Write out the line that contains "Task: Open the 录用公务员 banner section" and every line after it through the end of the entries, exactly as given and with no other lines.

Segment Open

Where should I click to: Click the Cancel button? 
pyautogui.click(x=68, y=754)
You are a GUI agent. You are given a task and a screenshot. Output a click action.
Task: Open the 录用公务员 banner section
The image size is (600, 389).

Segment Closed

* Expected answer:
Task: Open the 录用公务员 banner section
The image size is (600, 389).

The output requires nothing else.